Born: 1947
Professed: August 19, 1967
Hometown: Bar Harbor, Maine
Born on January 1, 1947 in Bar Harbor, I entered the Benedictine Mission Seminary at St. Paul’s Abbey, Newton, NJ, in 1960. Professed for the abbey in 1967, my monastic life progressed through the usual educational steps, studying theology at St. Meinrad School of Theology and after ordination, earning a licentiate at St. Paul University in Ottawa, Ontario. Service in the monastery included working at the abbey’s summer camp for boys, giving retreats and directing our Queen of Peace Retreat House, being part of the monastery formation team, teaching Scripture for some years in the nearby Don Bosco Seminary College and serving as claustral prior in the community. After nearly 25 years, I was asked to share in the missionary work of the Congregation. In 1991, I was assigned to our Prince of Peace Priory in Nairobi/Tigoni, Kenya. There I entered the new world of East Africa with the specific task of teaching Scripture in Tangaza College and the Catholic University of Eastern Africa and being part of the formation team in the monastery.
After five fruitful and enjoyable years teaching African religious seminarians, another call came and I returned to the abbey in Newton. In 1997, I was elected as abbot of St. Paul’s. After a few years, the community began a discernment process about our future. We painfully but honestly reached the decision that we would eventually phase out the monastery and close. This was done in 2001. But that was not the end of the story. The Benedictine monks of Waegwan Abbey, South Korea, in our Ottilien Congregation agreed to come to Newton and begin a new adventure. I was asked to be one of three from the original community to help them adjust to a new country. And so for fourteen years I lived with a small Korean Benedictine community now living in my former monastery. In the meantime, since I was free from major administrative duties that come with running a community, I was asked to serve as abbot delegate for our Congregation’s small monastery in Kerala, South India. Visiting the community several times a year gave me an unexpected opportunity to experience another rich and fascinating world.

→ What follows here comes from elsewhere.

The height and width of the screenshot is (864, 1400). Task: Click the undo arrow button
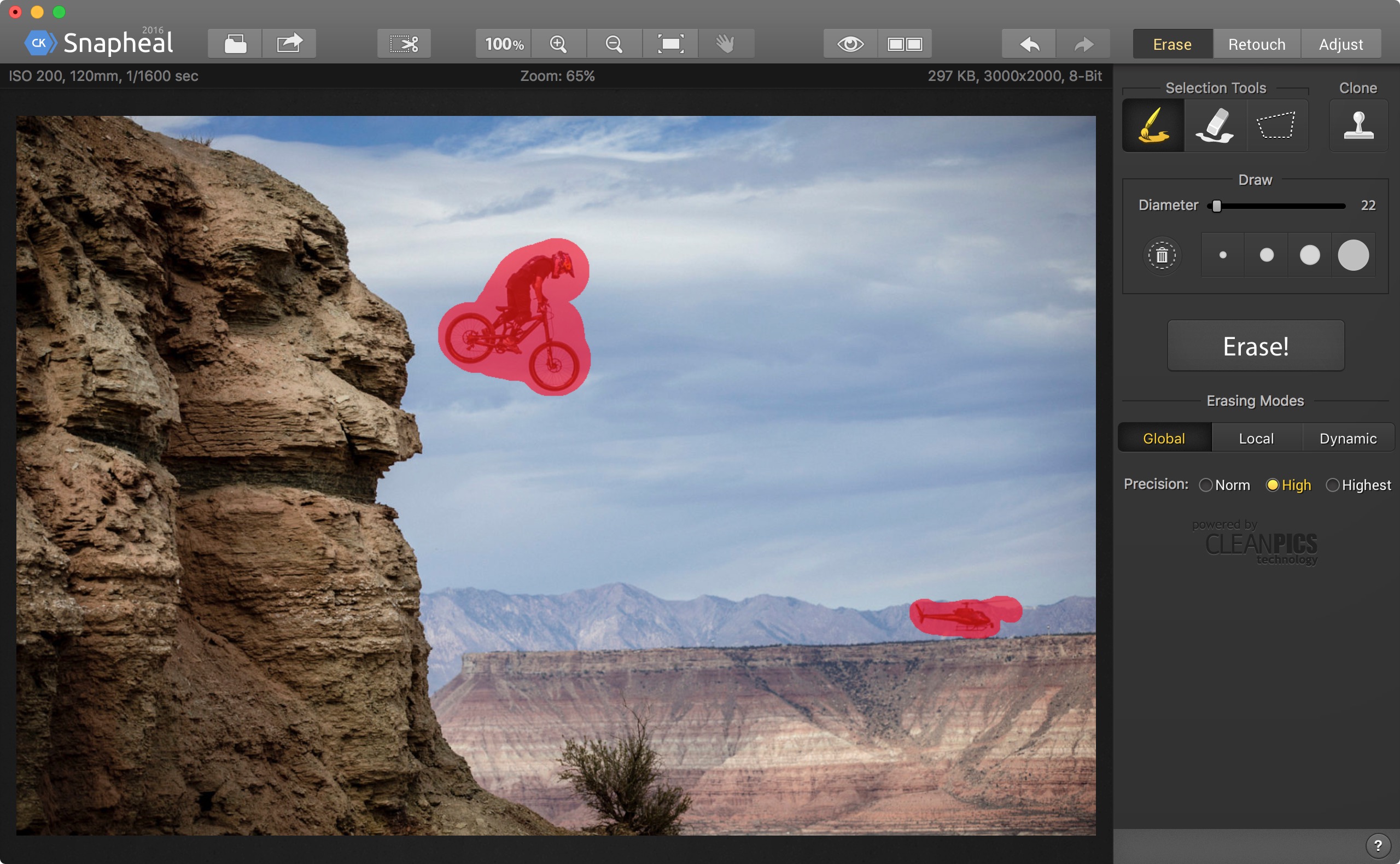tap(1028, 43)
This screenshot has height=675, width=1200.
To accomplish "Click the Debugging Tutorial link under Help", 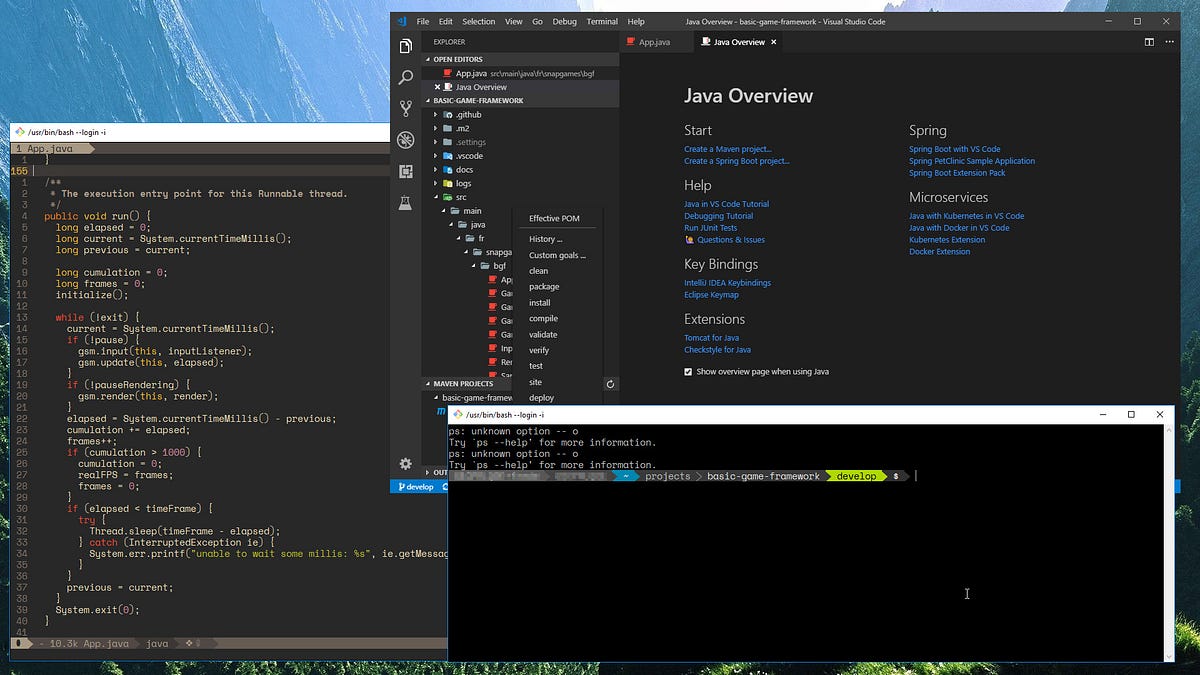I will click(717, 215).
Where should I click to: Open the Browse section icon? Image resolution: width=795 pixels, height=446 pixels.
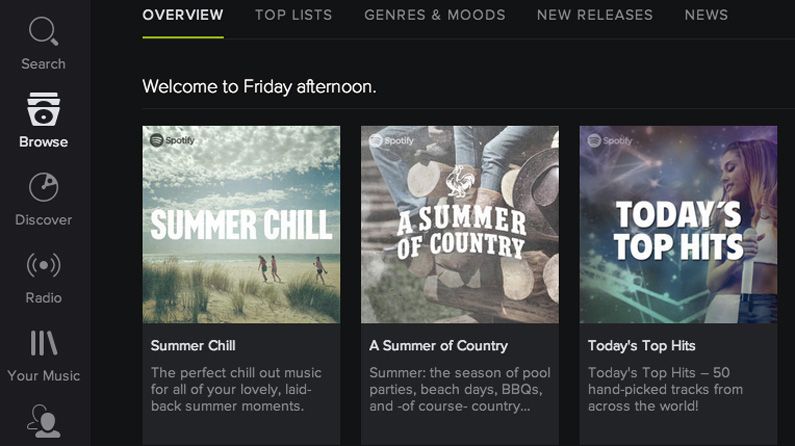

When I was blessed as abbot, I chose as my motto a phrase from the Prologue of the Rule of Benedict, Dilatato Corde, “with an expanded heart.” My experience in Kenya and East Africa had truly stretched my heart and opened me to the richness of human and Christian life in our world. Other calls within our missionary Congregation since then have expanded my heart even further. When Abbot Michael of Münsterschwarzach asked me to serve here at Christ the King Priory, I knew that the stretching of my heart was to continue. The broadness of the Nebraska horizon and the warm welcome of the people here can only continue to make sure that the core of our being, our heart, never stops growing and learning to love.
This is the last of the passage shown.